● Aim of the exercise: Take the line containing "Task: Click the $1,100.00 price" and every line after it to the end of the data, and write them all out again, requests included. Offset each coordinate in the answers by adding 86.

[start of Entries provided]

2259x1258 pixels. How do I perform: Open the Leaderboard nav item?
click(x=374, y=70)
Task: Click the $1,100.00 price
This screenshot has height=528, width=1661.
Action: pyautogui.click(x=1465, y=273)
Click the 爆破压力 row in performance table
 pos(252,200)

[end of Entries provided]

● The reply:
Task: Click the $1,100.00 price
This screenshot has height=528, width=1661.
Action: pyautogui.click(x=1551, y=359)
Click the 爆破压力 row in performance table
 pos(338,286)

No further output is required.